Re: Reducing ext4 fs issues resulting from frequent hard poweroffs

Eric Sandeen <sandeen@xxxxxxxxxxx> · Tue, 12 May 2020 22:16:00 -0500

On 5/12/20 4:08 PM, Julio Lajara wrote:
> Hi all, I currently manage an IOT fleet based on Intel NUCs running
> Ubuntu 18.04 Server on SSDs with etx4, no swap. The device usage is
> more CPU bound than I/O bound and we are having some issues keeping a
> subset of devices running due to them being hard powered off in the
> field in some regions (sometimes as frequently as every 12hrs). Due to
> current difficulties in getting devices back from the field I'm
> looking into tweaking them as best as possible to survive these hard
> power off barring any physical SSD issues.

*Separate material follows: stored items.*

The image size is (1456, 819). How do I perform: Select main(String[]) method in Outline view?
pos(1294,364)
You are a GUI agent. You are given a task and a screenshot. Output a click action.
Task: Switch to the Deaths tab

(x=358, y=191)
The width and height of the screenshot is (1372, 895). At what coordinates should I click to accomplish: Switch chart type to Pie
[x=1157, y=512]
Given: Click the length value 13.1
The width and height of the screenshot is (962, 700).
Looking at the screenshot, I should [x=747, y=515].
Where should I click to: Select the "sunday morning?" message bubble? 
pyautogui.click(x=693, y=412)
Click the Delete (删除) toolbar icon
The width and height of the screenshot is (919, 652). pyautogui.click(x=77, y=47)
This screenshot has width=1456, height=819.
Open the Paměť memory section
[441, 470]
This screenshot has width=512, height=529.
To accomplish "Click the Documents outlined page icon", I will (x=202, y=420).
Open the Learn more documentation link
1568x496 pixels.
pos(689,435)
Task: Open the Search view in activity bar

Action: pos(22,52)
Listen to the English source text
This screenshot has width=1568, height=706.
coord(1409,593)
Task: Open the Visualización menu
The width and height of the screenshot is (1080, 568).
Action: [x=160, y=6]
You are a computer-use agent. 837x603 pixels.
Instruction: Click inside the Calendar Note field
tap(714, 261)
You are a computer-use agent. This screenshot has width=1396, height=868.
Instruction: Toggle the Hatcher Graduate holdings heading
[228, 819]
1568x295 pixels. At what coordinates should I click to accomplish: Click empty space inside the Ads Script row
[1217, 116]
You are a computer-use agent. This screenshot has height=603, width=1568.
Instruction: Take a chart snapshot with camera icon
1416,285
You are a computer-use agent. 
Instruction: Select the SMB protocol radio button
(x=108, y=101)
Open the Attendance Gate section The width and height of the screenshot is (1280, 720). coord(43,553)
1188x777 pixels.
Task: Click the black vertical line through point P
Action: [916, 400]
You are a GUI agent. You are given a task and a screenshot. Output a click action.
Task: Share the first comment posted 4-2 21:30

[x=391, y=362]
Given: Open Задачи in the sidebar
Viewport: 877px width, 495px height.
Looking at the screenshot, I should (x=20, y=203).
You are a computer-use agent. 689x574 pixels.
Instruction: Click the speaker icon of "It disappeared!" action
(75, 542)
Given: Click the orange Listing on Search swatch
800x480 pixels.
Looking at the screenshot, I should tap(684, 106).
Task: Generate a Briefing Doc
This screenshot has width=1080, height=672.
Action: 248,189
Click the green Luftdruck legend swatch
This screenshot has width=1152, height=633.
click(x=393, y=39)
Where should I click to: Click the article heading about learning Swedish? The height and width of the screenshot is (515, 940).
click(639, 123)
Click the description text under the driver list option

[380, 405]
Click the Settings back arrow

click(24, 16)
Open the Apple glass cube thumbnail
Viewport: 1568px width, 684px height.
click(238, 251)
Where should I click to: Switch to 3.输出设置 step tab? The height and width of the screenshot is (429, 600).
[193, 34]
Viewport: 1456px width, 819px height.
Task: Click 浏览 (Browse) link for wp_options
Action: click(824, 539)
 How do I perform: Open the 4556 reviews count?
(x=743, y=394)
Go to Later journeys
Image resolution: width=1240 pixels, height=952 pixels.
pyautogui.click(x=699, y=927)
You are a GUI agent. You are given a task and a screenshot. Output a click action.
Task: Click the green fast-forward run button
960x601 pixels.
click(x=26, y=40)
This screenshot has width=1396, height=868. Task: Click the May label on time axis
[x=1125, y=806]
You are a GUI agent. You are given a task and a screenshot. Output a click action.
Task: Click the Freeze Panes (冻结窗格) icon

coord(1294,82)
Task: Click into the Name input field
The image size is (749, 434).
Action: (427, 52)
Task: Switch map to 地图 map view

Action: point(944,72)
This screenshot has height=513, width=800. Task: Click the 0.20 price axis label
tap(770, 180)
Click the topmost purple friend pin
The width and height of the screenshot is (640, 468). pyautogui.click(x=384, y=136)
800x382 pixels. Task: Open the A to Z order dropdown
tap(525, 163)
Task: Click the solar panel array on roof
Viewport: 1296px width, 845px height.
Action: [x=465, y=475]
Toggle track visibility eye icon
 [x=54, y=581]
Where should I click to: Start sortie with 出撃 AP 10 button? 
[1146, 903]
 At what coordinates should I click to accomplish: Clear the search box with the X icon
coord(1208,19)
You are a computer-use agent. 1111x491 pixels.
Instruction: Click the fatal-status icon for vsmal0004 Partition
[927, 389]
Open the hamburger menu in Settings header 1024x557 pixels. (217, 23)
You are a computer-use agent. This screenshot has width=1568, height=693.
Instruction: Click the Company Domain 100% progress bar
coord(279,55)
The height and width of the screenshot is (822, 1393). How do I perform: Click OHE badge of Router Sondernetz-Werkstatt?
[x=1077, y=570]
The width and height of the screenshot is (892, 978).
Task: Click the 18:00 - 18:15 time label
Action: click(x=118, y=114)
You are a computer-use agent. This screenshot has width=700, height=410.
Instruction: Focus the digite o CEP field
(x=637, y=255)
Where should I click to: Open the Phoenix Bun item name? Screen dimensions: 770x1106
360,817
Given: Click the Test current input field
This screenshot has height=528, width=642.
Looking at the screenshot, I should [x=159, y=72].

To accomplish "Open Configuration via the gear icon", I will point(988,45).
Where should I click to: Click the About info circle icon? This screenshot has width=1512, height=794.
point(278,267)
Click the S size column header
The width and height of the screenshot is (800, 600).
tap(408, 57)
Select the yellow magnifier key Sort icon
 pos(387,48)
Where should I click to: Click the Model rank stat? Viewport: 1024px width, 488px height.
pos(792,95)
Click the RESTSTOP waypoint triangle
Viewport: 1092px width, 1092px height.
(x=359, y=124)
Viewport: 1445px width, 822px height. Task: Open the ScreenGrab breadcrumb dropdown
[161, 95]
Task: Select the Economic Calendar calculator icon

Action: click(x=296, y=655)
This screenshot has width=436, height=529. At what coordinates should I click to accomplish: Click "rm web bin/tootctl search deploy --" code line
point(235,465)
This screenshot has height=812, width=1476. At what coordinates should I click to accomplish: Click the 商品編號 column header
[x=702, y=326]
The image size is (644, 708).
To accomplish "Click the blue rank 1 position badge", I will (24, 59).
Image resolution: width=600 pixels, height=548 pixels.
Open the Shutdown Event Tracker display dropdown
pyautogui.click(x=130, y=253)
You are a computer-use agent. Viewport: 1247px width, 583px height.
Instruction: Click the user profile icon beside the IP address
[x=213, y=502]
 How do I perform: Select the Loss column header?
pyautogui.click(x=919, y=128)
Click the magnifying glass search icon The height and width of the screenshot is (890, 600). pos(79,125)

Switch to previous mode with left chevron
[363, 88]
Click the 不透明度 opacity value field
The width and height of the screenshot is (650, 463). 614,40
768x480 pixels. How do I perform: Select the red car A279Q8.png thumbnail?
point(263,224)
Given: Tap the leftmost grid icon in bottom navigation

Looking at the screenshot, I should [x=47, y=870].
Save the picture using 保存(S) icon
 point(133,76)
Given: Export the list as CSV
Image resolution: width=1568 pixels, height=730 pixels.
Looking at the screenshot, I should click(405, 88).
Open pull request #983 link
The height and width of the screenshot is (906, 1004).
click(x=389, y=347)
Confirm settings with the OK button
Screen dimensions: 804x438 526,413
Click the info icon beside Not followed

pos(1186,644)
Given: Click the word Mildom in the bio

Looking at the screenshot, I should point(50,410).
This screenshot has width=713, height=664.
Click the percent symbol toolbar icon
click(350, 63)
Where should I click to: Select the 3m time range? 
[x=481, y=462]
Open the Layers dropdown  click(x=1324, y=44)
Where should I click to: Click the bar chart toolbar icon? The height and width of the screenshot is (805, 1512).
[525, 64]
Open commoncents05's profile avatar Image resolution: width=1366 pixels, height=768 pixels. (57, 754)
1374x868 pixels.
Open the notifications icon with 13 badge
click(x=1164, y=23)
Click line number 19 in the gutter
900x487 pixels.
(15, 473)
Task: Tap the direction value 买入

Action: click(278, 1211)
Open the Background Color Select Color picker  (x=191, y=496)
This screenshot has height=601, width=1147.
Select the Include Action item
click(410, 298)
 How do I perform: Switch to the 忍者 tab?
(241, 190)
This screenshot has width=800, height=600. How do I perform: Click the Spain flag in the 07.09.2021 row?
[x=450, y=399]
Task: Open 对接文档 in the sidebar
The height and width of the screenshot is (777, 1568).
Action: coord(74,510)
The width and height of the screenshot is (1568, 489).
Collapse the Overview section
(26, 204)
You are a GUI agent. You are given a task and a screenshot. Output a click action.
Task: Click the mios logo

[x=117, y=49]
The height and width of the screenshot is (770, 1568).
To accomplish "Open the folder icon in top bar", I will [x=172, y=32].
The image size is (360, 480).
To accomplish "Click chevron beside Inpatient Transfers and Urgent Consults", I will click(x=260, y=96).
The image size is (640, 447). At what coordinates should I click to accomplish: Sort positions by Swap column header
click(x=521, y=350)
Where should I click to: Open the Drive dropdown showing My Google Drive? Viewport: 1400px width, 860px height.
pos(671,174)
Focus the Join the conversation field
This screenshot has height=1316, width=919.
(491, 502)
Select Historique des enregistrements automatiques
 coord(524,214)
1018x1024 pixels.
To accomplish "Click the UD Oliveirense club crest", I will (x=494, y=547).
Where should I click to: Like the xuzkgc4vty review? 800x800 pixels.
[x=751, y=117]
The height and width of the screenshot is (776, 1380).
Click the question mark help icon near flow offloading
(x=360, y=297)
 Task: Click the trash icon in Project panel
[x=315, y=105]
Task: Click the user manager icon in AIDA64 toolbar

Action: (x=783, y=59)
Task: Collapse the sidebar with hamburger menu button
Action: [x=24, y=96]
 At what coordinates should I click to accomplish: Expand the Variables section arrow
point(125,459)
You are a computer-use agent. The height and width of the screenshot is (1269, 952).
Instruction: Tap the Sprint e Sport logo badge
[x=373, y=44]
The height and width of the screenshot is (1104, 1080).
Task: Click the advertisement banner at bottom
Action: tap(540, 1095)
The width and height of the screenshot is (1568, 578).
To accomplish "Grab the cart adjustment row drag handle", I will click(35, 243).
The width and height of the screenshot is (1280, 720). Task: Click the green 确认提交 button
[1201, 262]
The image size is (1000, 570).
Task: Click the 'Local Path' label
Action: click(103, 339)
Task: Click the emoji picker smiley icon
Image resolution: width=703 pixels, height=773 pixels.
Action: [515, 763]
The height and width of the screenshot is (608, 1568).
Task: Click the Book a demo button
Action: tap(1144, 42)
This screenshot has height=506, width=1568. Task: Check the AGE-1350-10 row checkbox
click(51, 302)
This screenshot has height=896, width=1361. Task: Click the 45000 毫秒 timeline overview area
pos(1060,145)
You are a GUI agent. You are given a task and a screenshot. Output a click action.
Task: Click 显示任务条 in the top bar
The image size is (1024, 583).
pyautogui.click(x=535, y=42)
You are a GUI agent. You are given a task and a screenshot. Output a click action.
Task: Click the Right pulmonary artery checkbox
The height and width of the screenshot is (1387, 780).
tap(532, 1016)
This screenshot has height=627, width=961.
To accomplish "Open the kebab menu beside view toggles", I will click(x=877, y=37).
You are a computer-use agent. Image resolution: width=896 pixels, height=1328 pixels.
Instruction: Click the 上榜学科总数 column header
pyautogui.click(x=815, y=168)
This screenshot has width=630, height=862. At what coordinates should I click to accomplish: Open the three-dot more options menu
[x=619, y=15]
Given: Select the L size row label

I don't think you've actually said what the failure mode after power
loss is, have you?

> Currently I have tried tweaking some ext4 and I/O settings with the following:
> 
> * kernel options:
>   elevator=noop fsck.mode=force fsck.repair=yes
> 
> * fstab ext4 specific mount options:
>   commit=1,max_batch_time=0
> 
> Are there any other configuration settings or changes to the above
> that would make sense to try here for this use case? I am hoping to at
> least make the fsck repair the last line of defence so it doesnt get
> stuck waiting for a prompt to repair it at boot, but want to try to
> change the I/O / ext4 behavior if possible so its writing as
> frequently as sanely possible to try to reduce the frequency where
> fsck is actually needed.

I can't tell from this why fsck is needed in the first place; what
actually goes wrong when power is lost?  Ted's right that properly
behaving hardware should not require any special attention after
power loss to restore filesystem consistency, but I can't tell for
sure what your actual root cause for boot failure is from this
email...

-Eric